Et si Dieu se cachait dans l’entreprise ?

Jeudi 31 mai 2018, une soixantaine d’entrepreneurs et dirigeants chrétiens de l’Hérault se sont retrouvés à Montpellier, au Centre dominicain Lacordaire, pour explorer les liens entre la foi et entrepreneuriat. Titre de la soirée : Quelle foi pour entreprendre ? Ils répondaient à l’invitation de Franck Lespinasse, président des Entrepreneurs et Dirigeants Chrétiens (EDC) pour la région Languedoc-Roussillon. Les EDC, ce sont 330 équipes principalement en France, qui se réunissent une fois par mois pour échanger sur leurs pratiques professionnelles, dans un espace de confiance et de fraternité qui favorise la parole et la prière, de manière œcuménique, en présence d’un conseiller spirituel, prêtre ou pasteur. Leur philosophie consiste à regarder le monde avec les yeux émerveillés car quelque chose nous a été donné qui nous incite à être acteurs dans ce monde.

Pour nourrir les dialogues, trois entrepreneurs ont été invités à s’exprimer sur leur façon d’aborder le monde de l’entreprise en tant que croyant. Un Directeur général ayant exercé ses responsabilités dans de grands groupes agro-alimentaires ouvre ce temps de témoignage en déclarant que la foi n’a pas été un élément structurant dans sa carrière, considérant que le moteur principal a été le plaisir. La foi et le plaisir ne semblent donc pas faire bon ménage dans l’esprit de ce jeune retraité au naturel joyeux. Si la foi n’a pas joué de rôle dans sa vie professionnelle, il reconnaît que l’éthique chrétienne a certainement tenu un rôle. Selon lui, les véritables moteurs, les éléments essentiels dans son parcours professionnel ont été :

  • L’ambition qui lui a permis de se réaliser dans différents domaines (professionnel, familial…)

════════════════

## TRAVAIL À FAIRE
1. D'après l'extrait sur la soirée des entrepreneurs chrétiens, combien d'équipes compte le mouvement des EDC ?
2. Résumez en deux phrases le paragraphe de l'extrait sur la soirée des entrepreneurs chrétiens qui commence par « Jeudi 31 mai 2018 », sans perdre ses faits essentiels.
3. Poursuivez l'extrait sur la soirée des entrepreneurs chrétiens à Montpellier à partir de l'endroit où il s'arrête.

════════════════

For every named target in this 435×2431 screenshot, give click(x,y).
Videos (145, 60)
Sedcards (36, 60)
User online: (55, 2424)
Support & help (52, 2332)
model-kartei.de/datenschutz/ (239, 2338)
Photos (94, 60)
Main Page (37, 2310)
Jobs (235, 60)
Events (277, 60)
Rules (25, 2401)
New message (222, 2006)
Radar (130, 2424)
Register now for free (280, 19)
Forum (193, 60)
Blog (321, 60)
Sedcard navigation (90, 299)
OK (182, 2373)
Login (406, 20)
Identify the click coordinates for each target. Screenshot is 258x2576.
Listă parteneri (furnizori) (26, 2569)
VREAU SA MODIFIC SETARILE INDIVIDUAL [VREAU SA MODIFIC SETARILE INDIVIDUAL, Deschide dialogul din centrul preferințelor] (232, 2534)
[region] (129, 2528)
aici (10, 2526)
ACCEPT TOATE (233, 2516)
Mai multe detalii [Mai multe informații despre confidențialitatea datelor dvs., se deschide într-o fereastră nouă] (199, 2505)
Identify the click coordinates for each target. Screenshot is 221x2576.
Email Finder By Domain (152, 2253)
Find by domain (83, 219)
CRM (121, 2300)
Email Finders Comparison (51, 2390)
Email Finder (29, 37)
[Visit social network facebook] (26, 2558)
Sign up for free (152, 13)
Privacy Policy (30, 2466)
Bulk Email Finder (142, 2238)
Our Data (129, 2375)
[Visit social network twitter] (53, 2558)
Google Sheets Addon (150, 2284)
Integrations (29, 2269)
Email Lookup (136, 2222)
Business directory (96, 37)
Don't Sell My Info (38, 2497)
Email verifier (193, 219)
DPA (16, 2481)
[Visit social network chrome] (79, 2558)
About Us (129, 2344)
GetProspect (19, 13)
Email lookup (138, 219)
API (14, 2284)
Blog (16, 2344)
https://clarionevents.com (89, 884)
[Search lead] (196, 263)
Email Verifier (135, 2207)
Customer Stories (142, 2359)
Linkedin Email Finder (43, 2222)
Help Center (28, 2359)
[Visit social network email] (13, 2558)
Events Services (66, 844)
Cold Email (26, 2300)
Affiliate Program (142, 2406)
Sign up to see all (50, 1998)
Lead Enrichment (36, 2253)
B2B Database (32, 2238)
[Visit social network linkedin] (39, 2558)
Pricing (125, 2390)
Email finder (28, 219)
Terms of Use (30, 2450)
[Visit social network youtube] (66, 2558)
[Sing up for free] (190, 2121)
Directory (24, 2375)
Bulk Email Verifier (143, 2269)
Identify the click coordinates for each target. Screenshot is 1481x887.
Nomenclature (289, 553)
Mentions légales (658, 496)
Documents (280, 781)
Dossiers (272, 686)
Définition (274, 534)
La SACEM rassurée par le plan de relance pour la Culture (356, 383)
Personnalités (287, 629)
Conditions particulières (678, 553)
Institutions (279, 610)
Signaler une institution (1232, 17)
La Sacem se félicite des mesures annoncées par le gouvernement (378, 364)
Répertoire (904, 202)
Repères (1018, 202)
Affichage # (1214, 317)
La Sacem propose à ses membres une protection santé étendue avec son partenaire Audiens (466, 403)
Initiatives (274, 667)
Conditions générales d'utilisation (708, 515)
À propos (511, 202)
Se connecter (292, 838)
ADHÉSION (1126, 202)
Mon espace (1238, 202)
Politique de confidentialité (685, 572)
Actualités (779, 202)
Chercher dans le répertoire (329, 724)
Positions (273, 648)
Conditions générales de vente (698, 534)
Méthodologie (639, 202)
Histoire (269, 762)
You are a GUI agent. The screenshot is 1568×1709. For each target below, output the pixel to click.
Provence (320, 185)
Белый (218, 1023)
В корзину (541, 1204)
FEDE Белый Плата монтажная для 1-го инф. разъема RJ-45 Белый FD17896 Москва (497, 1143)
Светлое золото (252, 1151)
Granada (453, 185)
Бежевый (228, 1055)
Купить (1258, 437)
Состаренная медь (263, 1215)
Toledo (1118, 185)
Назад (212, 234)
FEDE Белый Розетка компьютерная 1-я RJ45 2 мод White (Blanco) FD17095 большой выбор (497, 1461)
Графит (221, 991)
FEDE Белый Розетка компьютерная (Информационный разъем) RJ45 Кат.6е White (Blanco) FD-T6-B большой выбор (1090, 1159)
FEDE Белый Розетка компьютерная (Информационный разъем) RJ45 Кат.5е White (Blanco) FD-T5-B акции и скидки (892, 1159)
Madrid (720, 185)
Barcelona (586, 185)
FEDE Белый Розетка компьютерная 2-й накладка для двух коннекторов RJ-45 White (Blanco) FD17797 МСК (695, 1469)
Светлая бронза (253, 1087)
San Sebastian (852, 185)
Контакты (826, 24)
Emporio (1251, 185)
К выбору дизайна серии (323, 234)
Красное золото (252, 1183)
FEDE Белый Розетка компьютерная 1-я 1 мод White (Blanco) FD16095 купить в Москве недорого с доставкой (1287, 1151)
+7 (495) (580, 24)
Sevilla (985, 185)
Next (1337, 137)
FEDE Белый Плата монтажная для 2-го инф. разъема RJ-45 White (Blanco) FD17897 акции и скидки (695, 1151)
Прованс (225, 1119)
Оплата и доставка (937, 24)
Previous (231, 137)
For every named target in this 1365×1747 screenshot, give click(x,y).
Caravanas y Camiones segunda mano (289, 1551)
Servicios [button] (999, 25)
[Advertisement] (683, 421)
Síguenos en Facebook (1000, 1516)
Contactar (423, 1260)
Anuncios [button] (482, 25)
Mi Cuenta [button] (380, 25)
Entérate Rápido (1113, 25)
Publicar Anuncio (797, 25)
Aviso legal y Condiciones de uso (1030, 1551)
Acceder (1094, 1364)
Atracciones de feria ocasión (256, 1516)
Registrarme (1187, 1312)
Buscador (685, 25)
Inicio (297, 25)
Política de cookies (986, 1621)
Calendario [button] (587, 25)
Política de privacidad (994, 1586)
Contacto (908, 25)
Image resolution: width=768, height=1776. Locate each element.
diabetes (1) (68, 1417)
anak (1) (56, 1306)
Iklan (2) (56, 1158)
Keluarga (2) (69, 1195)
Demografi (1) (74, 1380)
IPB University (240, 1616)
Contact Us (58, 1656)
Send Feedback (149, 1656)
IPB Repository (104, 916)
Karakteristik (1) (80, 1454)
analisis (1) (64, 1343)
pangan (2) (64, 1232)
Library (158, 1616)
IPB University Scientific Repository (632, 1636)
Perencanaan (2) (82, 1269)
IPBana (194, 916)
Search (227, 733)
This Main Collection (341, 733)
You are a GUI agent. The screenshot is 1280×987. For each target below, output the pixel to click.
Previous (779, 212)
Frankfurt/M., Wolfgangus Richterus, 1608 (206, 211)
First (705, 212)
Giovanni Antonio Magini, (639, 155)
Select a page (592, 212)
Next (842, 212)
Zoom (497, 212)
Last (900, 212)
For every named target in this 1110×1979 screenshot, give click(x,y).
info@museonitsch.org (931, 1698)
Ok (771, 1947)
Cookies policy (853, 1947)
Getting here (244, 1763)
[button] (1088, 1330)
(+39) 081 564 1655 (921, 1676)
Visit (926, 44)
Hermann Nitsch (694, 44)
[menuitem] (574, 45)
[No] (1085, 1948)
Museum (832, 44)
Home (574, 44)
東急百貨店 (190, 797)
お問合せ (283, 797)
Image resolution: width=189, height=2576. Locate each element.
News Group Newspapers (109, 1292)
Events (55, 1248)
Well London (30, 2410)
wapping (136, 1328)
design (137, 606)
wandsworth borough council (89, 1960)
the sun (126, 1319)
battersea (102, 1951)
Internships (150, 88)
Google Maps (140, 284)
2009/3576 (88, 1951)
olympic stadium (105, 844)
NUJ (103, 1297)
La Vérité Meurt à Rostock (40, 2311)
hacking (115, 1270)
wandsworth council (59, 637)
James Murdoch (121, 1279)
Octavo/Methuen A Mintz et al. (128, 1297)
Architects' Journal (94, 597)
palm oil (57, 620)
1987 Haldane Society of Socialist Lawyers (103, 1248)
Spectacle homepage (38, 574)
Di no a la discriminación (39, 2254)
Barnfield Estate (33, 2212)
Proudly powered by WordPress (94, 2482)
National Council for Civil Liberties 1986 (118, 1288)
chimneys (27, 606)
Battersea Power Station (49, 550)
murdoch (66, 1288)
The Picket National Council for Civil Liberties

════════════════

## RÉPONSES RÉDIGÉES
1. Le mouvement des EDC compte 330 équipes, principalement en France.

2. Le jeudi 31 mai 2018, une soixantaine d'entrepreneurs et de dirigeants chrétiens de l'Hérault se sont réunis au Centre dominicain Lacordaire, à Montpellier, pour une soirée intitulée « Quelle foi pour entreprendre ? ». Ils étaient invités par Franck Lespinasse, président des EDC pour le Languedoc-Roussillon, un mouvement de 330 équipes, surtout en France, qui se retrouvent chaque mois, de manière œcuménique et avec un conseiller spirituel, pour échanger sur leurs pratiques professionnelles et prier.

3.
  • la culture d’entreprise
  • La variété des missions et des pays
  • Les équipes de personnes plus compétentes que lui
  • la foi dans l’avenir, avoir envie de transmettre, un esprit d’ouverture

La deuxième personne à prendre la parole est dans le milieu start-up : elle développe un logiciel. Pour elle aussi le plaisir est le premier aspect dont elle parle, ajoutant qu’elle se fixe comme critère de maintien dans un poste la possibilité de continuer à apprendre quelque chose  – autrement dit, pas de place à l’ennui. Cela se traduit par l’idée de gagner des combats avec des valeurs personnelles qu’elle identifie comme étant issues de la foi chrétienne. Par exemple, elle s’accorde un droit à l’échec, considérant que perdre ne signifie pas être touché dans son être. La foi n’est pas explicitement mentionnée, mais abordée par l’histoire de ses parents et plus particulièrement de sa mère qui priait tandis que son père était aux affaires, ce qu’elle schématise par les expressions anglaises « back office » pour sa mère et « front office » pour son père.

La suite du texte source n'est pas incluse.